Integration into clinical practice guidelines and recommendations
IDSA, ECIL, and ASBMT guidelines now recommend mold-active azole prophylaxis for high-risk immunocompromised patients. For AML/MDS during induction chemotherapy, posaconazole is the preferred agent based on the demonstrated survival benefit. For allogeneic HSCT recipients, particularly those with GVHD, posaconazole or voriconazole prophylaxis is recommended. Fluconazole remains acceptable for lower-risk populations (autologous HSCT, non-myeloablative conditioning). The ECIL guidelines have introduced risk stratification to guide prophylaxis intensity, recognizing that not all immunocompromised patients require mold-active agents.
IDSA Aspergillosis Guidelines
Posaconazole prophylaxis recommended for patients with AML/MDS during remission-induction chemotherapy and allogeneic HSCT recipients with GVHD
ECIL-6 Antifungal Prophylaxis Guidelines
Posaconazole (AI evidence) for AML induction; posaconazole or voriconazole for allogeneic HSCT with GVHD; fluconazole acceptable for lower-risk HSCT
Now
Current standard of care and ongoing research directions
Mold-active prophylaxis has substantially reduced invasive aspergillosis incidence in high-risk patients, but emerging challenges include breakthrough infections with azole-resistant Aspergillus species (particularly in regions with environmental azole use in agriculture) and non-Aspergillus molds like Mucorales. The novel antifungal pipeline offers hope: olorofim (an orotomide targeting dihydroorotate dehydrogenase), fosmanogepix (targeting Gwt1), and rezafungin (a long-acting echinocandin enabling once-weekly dosing) represent new mechanisms of action. Ibrexafungerp, the first oral glucan synthase inhibitor, has expanded treatment options. Research continues on biomarker-guided prophylaxis strategies, therapeutic drug monitoring optimization, and combination prophylaxis approaches for the highest-risk patients.
Why is fluconazole insufficient for high-risk neutropenic patients?+
Fluconazole effectively prevents invasive candidiasis but has no activity against Aspergillus species or other molds. In patients with prolonged neutropenia (AML induction, allogeneic HSCT), invasive aspergillosis is the predominant fungal threat with 30-60% mortality. Mold-active azoles like posaconazole provide broader coverage and have demonstrated survival benefit over fluconazole in this population.

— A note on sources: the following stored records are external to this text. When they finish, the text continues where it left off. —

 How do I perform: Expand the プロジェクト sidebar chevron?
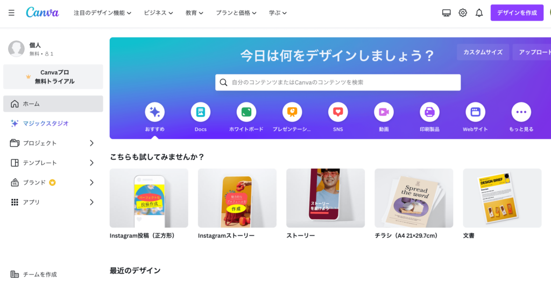click(x=91, y=143)
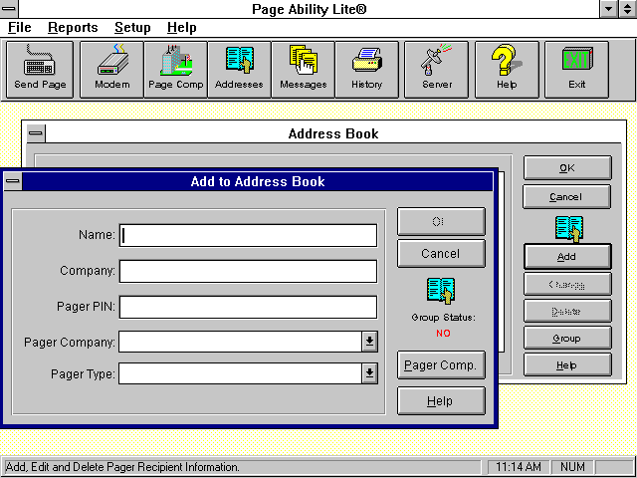Open the File menu
Image resolution: width=637 pixels, height=478 pixels.
(20, 28)
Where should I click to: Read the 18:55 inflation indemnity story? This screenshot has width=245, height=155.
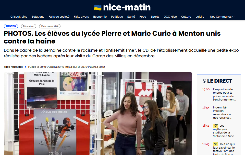tap(222, 113)
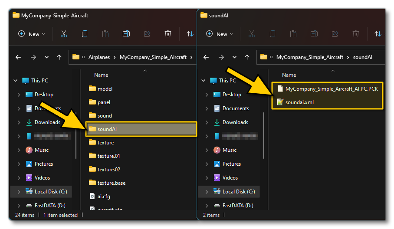
Task: Click the Cut scissors icon in left window
Action: (x=64, y=34)
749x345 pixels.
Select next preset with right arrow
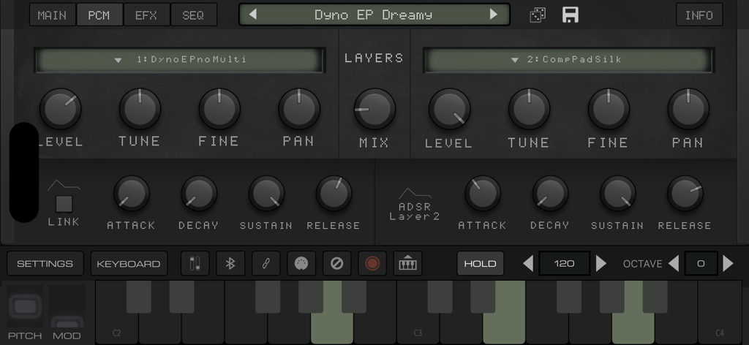point(494,15)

Which patients need mold-active prophylaxis vs fluconazole?+
Mold-active prophylaxis (posaconazole, voriconazole) is recommended for: AML/MDS during induction chemotherapy, allogeneic HSCT recipients with GVHD on immunosuppression, and patients with prolonged neutropenia (>10 days). Fluconazole is acceptable for lower-risk populations: autologous HSCT, non-myeloablative allogeneic HSCT without GVHD, and solid organ transplant recipients.
What is the concern about azole-resistant Aspergillus?+
Azole-resistant Aspergillus fumigatus, driven partly by agricultural fungicide use (same triazole class), has reached prevalence rates of 5-30% in parts of Europe. These infections have mortality rates exceeding 80% in immunocompromised patients. Environmental surveillance, therapeutic drug monitoring, and susceptibility testing of clinical isolates are increasingly important. Novel antifungals with non-azole mechanisms (olorofim, fosmanogepix) are being developed partly to address this threat.